Imam Al-Khaththabi menghikayatkan dari Abu Ishaq akan kebolehan menjamak shalat (di rumah) tidak bepergian karena ada hajat, meskipun tidak ada ketakutan, tidak ada hujan, dan tidak sakit. Ibnu Mundzir telah berpendapat demikian.
Nabi saw pernah men-jama' antara dluhur dan ashar, maghrib dan isya' di Madinah tidak terkait suasana perang atau hujan lebat. Kejadian itu dipahami oleh Abdullah bin Abbas sebagai wujud keinginan beliau untuk tidak mempersulit umatnya.
Sekelompok ahli hadits, kecuali Bukhari telah meriwayatkan dari Ibnu 'Abbas bahwa Nabi saw menjamak antara shalat dhuhur dan ashar dan antara shalat maghrib dan isyak tanpa ada ketakutan dan hujan. Dikatakan kepada Ibnu Abbas, "Apa yang beliau kehendaki dengan demikian itu?" Dia menjawab, "Beliau menginginkan agar tidak menyusahkan umatnya".
Shalat dengan jama' taqdim sudah bisa dilakukan oleh orang yang siap bepergian. Sekalipun ia masih berada di kampung tempat tinggalnya. Namun sebaiknya shalat jama' tersebut dilakukan di luar rumahnya, yaitu di masjid atau mushalla terdekat.
Hal ini dimaksudkan agar yang bersangkutan nyata-nyata telah mengawali perjalanannya. Saran menunaikan shalat di luar rumah tempat tinggalnya merujuk pada pertimbangan lokasi Madinah yang sangat spekulatif untuk diartikan sebagai "rumah kediaman Nabi saw". Sebab tradisi beliau yang tidak pernah menunaikan shalat maktubah kecuali dengan berjamaah di masjid yang berada di sebelah barat rumah beliau.
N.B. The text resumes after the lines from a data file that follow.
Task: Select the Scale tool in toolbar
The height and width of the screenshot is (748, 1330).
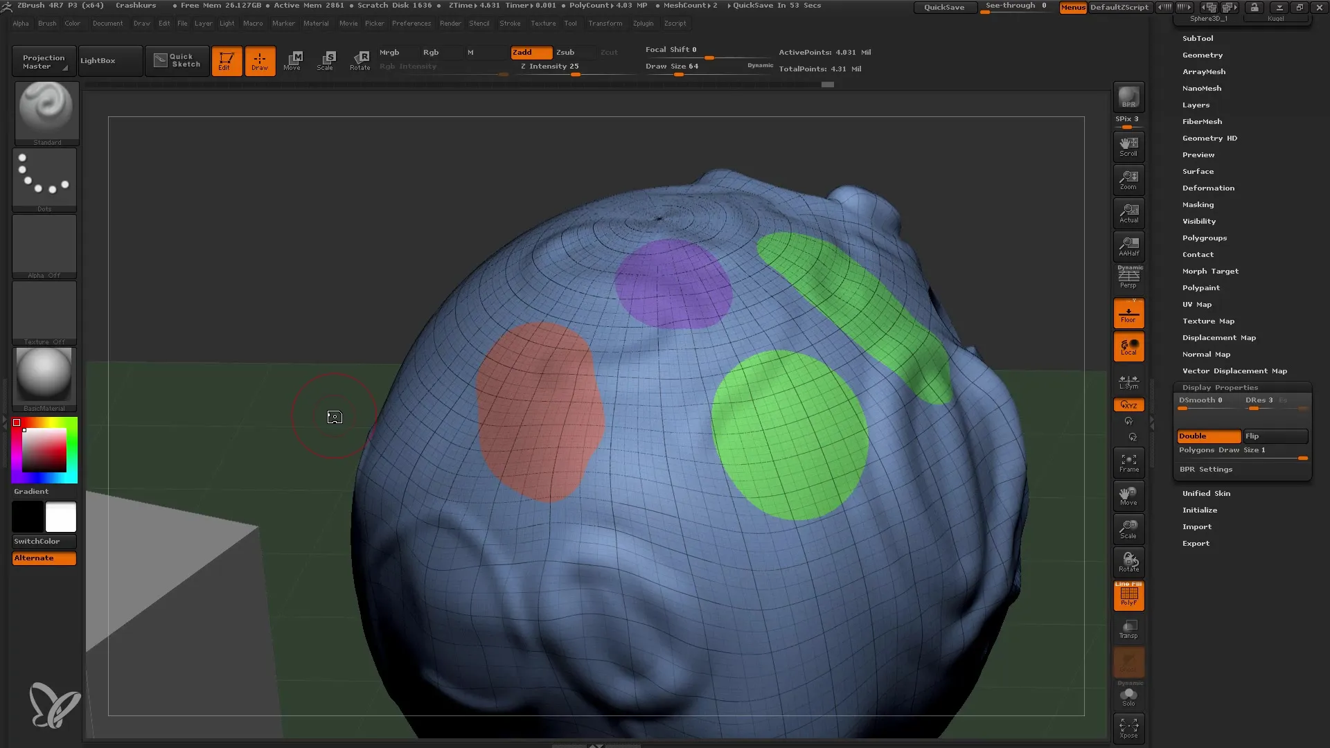Action: click(x=325, y=60)
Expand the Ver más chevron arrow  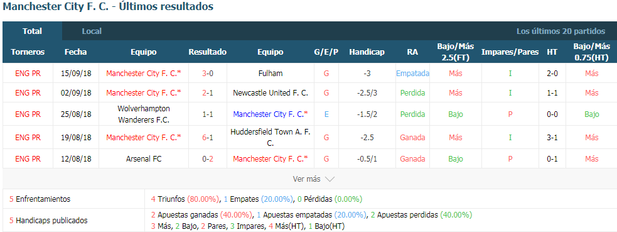(x=330, y=179)
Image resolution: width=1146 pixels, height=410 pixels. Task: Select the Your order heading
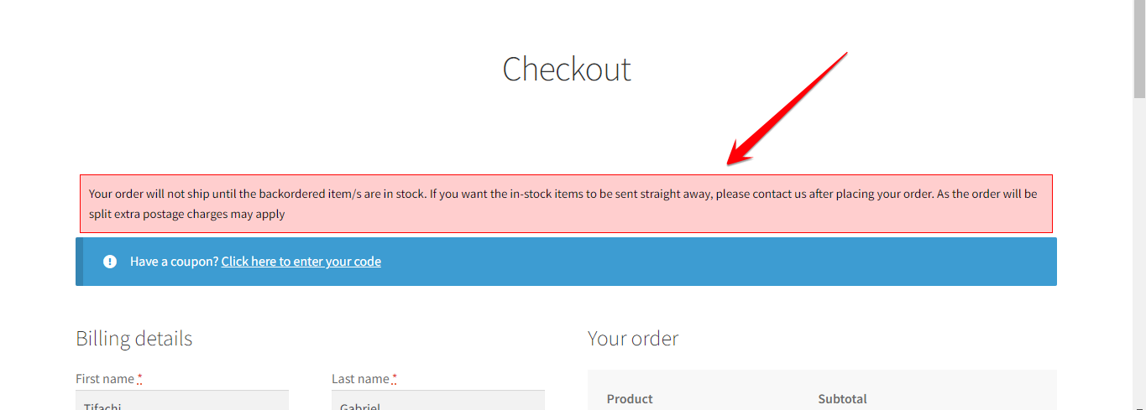[633, 339]
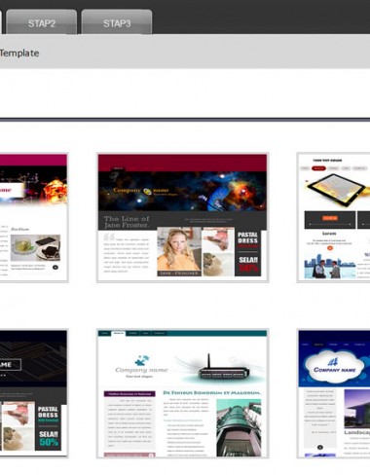
Task: Click the Template section heading
Action: [x=19, y=53]
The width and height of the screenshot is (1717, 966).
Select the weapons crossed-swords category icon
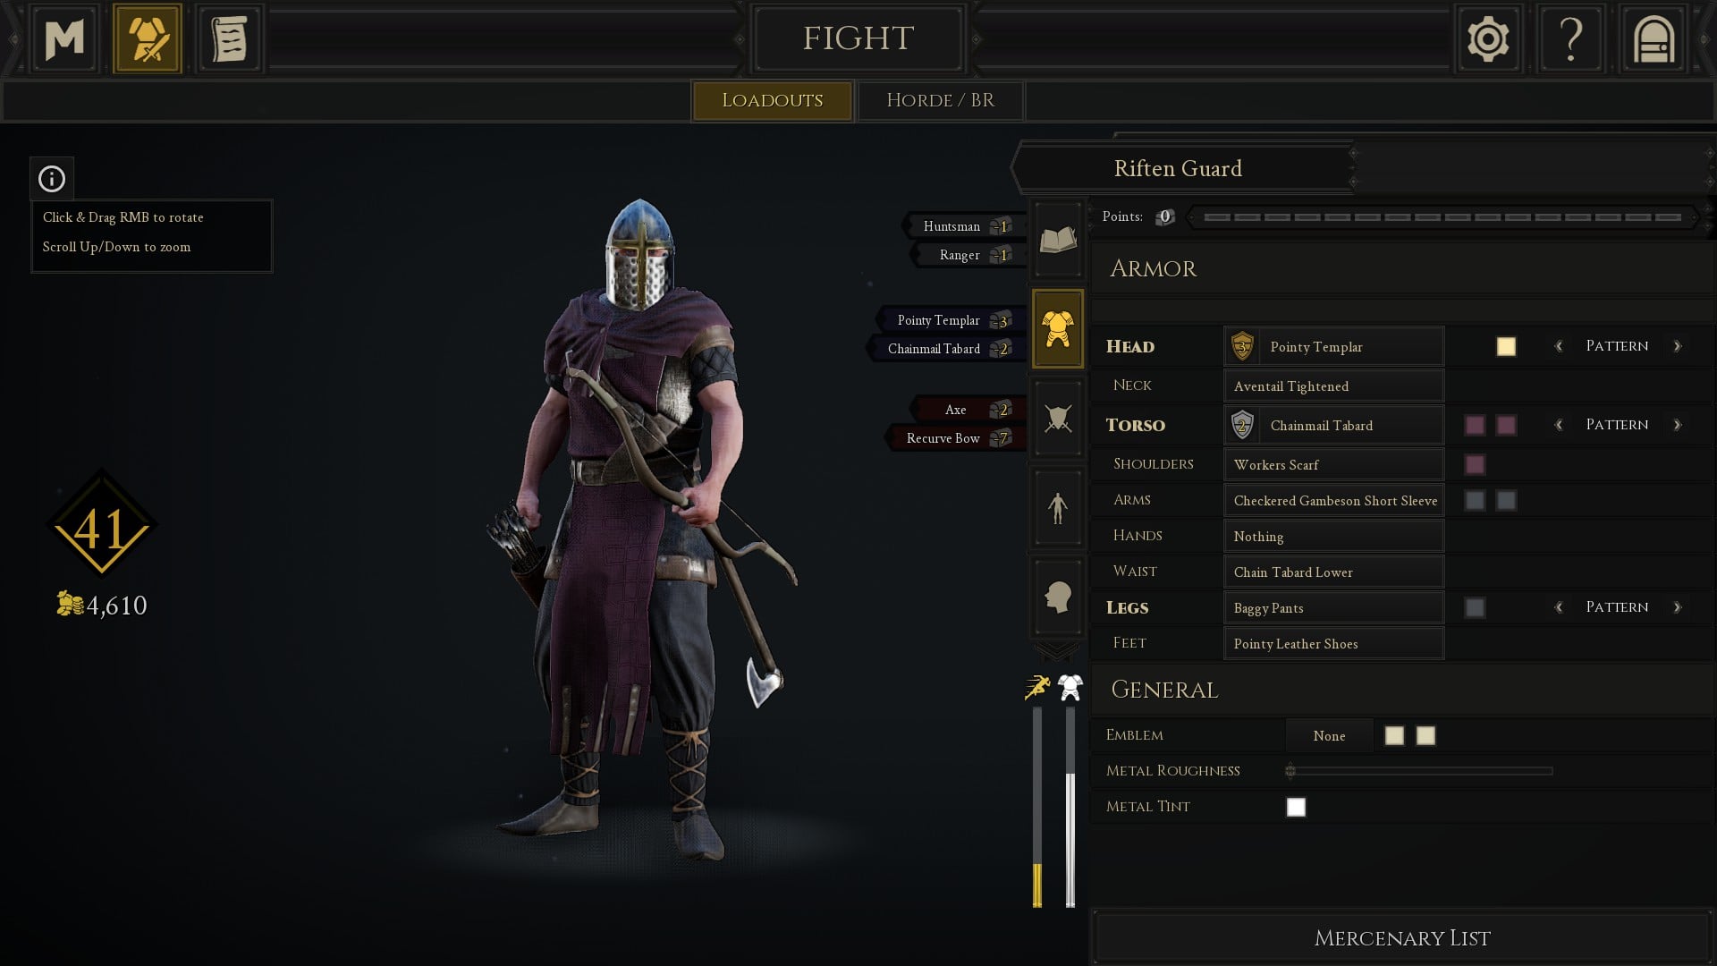click(1058, 418)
Adapun keinginan meng-qashar shalat rubaiyah, maka peluang mengamalkannya harus telah melintasi tapal batas desa. Karena kemutlakan shalat qashar harus terkait dengan kondisi bepergian (dharbun fi al-ardli) sebagaimana disebutkan dalam Al-Quran surat An-Nisa ayat 101.
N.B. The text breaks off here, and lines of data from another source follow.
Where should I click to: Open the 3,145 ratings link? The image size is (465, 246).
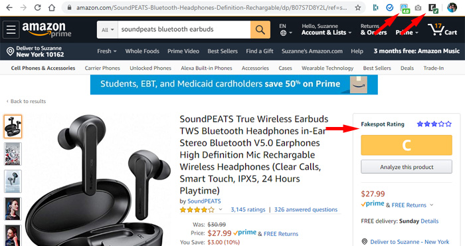coord(248,209)
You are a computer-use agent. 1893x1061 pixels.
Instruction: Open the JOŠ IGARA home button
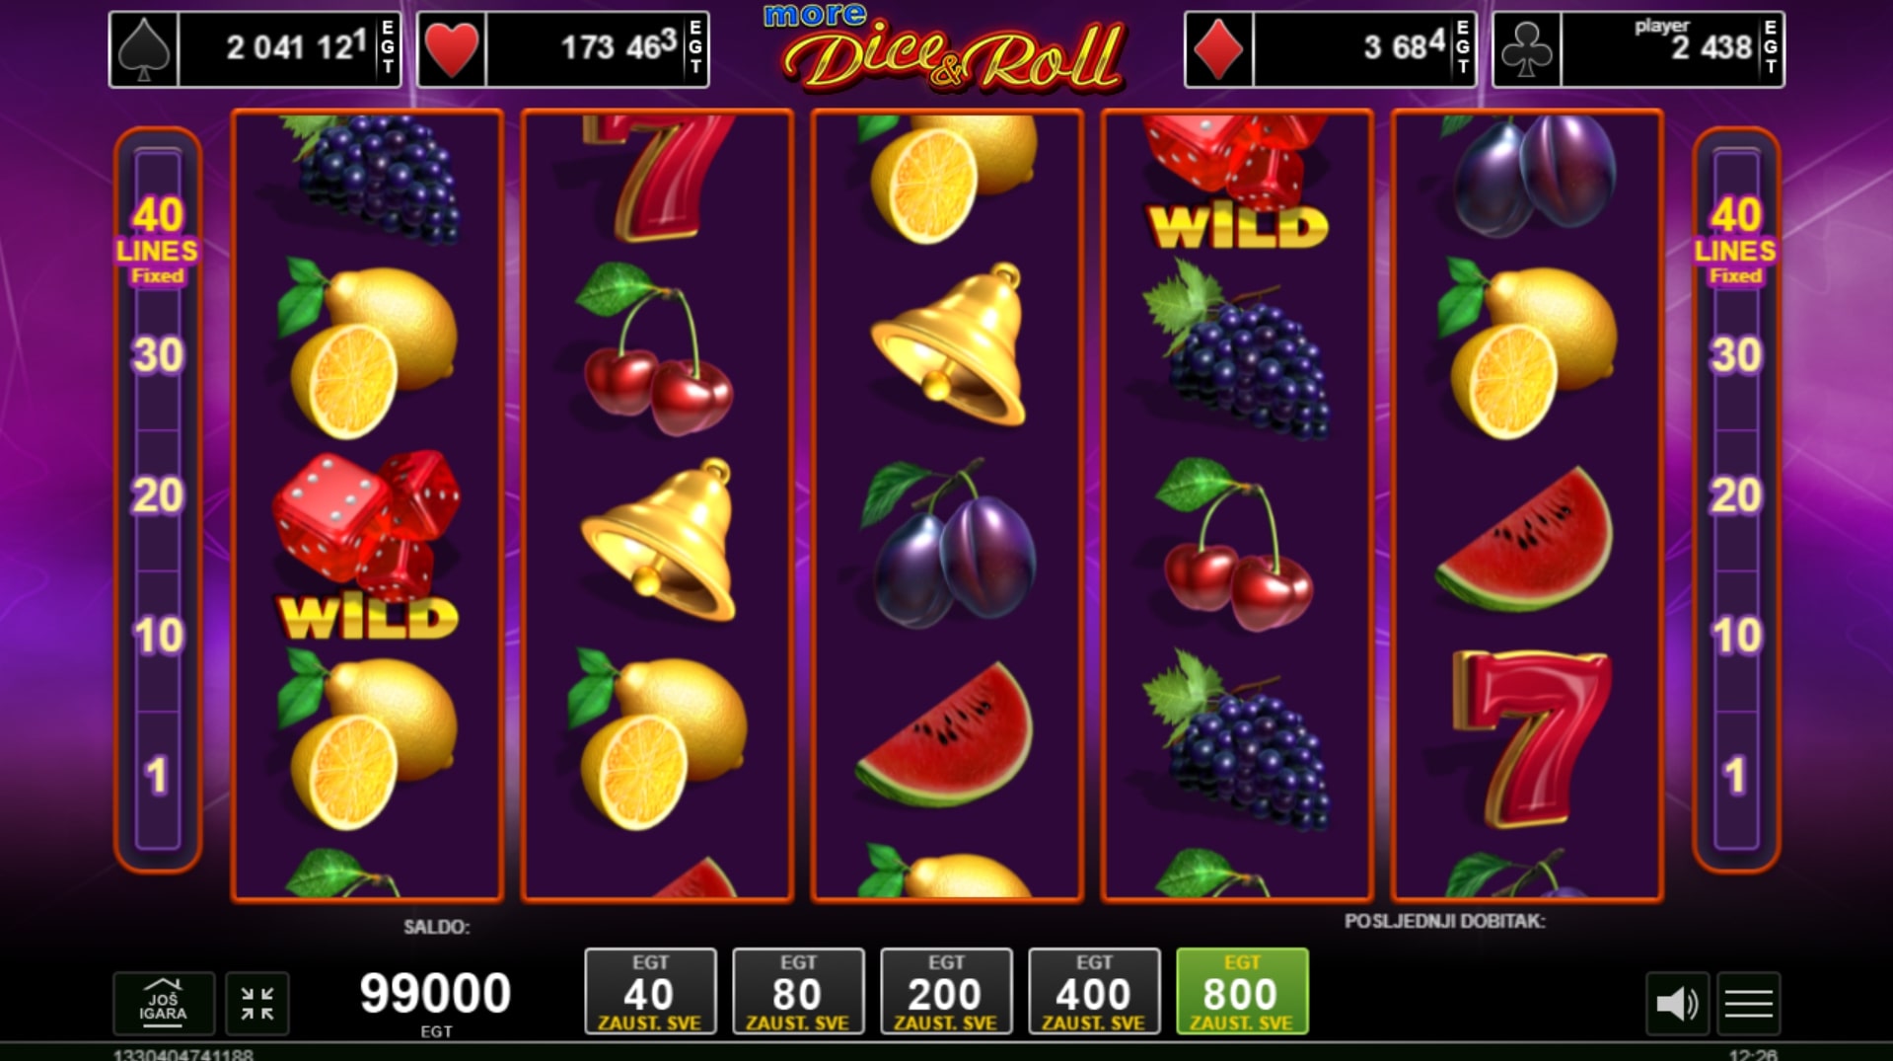(x=164, y=1003)
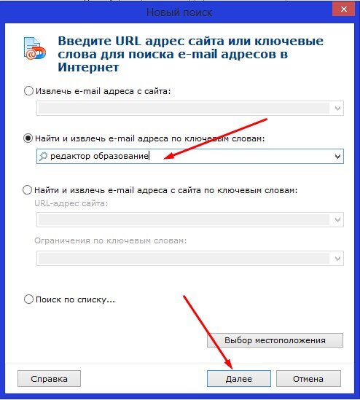Viewport: 360px width, 400px height.
Task: Click inside the 'редактор образование' keywords field
Action: pyautogui.click(x=190, y=156)
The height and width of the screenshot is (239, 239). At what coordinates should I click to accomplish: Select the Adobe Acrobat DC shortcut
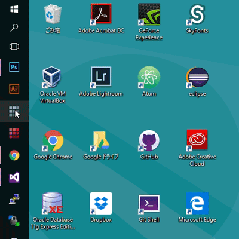tap(101, 19)
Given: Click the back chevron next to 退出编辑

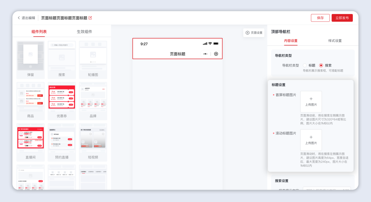Looking at the screenshot, I should coord(19,17).
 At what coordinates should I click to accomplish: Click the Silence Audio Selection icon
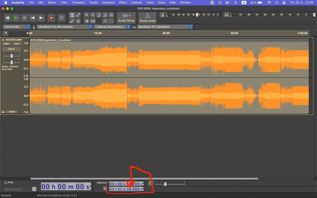(x=93, y=21)
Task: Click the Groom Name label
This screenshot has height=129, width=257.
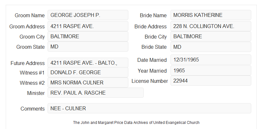Action: pos(30,15)
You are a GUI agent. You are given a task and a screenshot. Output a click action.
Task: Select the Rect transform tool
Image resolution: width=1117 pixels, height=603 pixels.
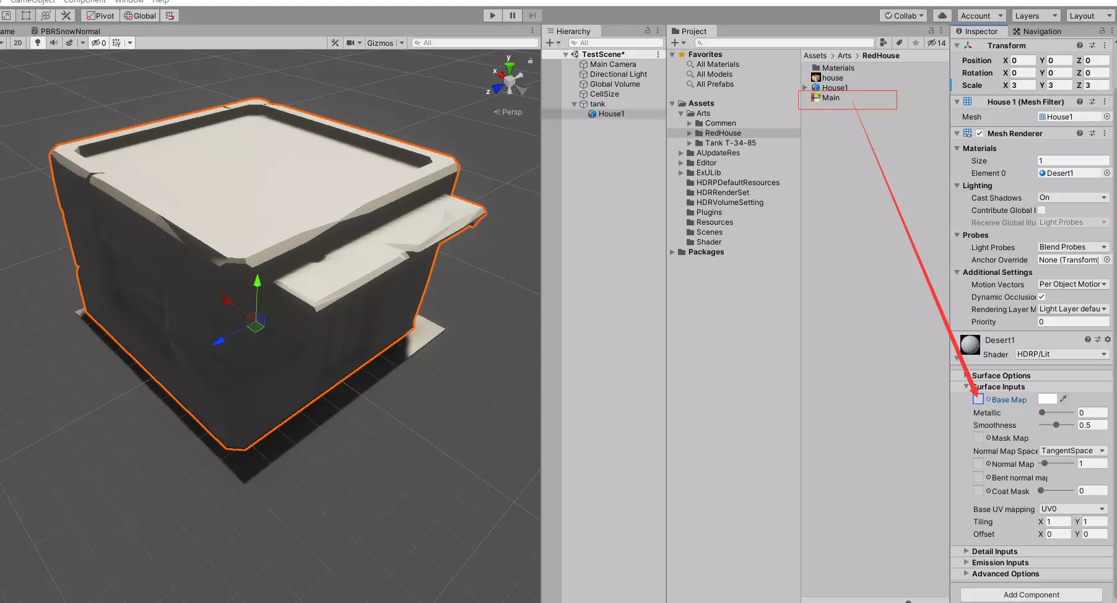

قَالَ ابْنُ الْمُنْذِرِ : وَلاَ أَعْلَمُ اَنَّ النَّبِيَّ صلى الله عليه وسلم قَصَرَ فِيْ سَفَرٍ مِنْ أَسْفَارِهِ إِلاَّ بَعْدَ خُرُوْجِهِ مِنَ الْمَدِيْنَةِ .
Ibnu Mundzir berkata, "Saya tidak mengetahui bahwa Nabi saw meng-qashar shalat dalam satu perjalanan dari perjalanan-perjalanan beliau kecuali sesudah beliau keluar dari kota Madinah."
وَيَرَى بَعْضُ السَّلَفِ أَنَّ مَنْ نَوَى السَّفَرَ يَقْصُرُ وَلَوْ فِيْ بَيْتِهِ
Anas bin Malik berkata, "Saya shalat dhuhur beserta Nabi saw di Madinah empat rakaat dan di Dzul Hulaifah dua rakaat." Hadits riwayat sekelompok ahli hadits.
[اَخْرَجَهُ اَبُوْ دَاوُدَ]
Imran bin Hushain berkata, "Saya menyaksikan pembebasan kota Makkah bersama Rasulullah saw; maka beliau tidak shalat kecuali dua rakaat, kemudian beliau bersabda kepada penduduk Makkah, "Shalatlah kalian empat rakaat. Saya musafir." Hadits riwayat Abu Dawud.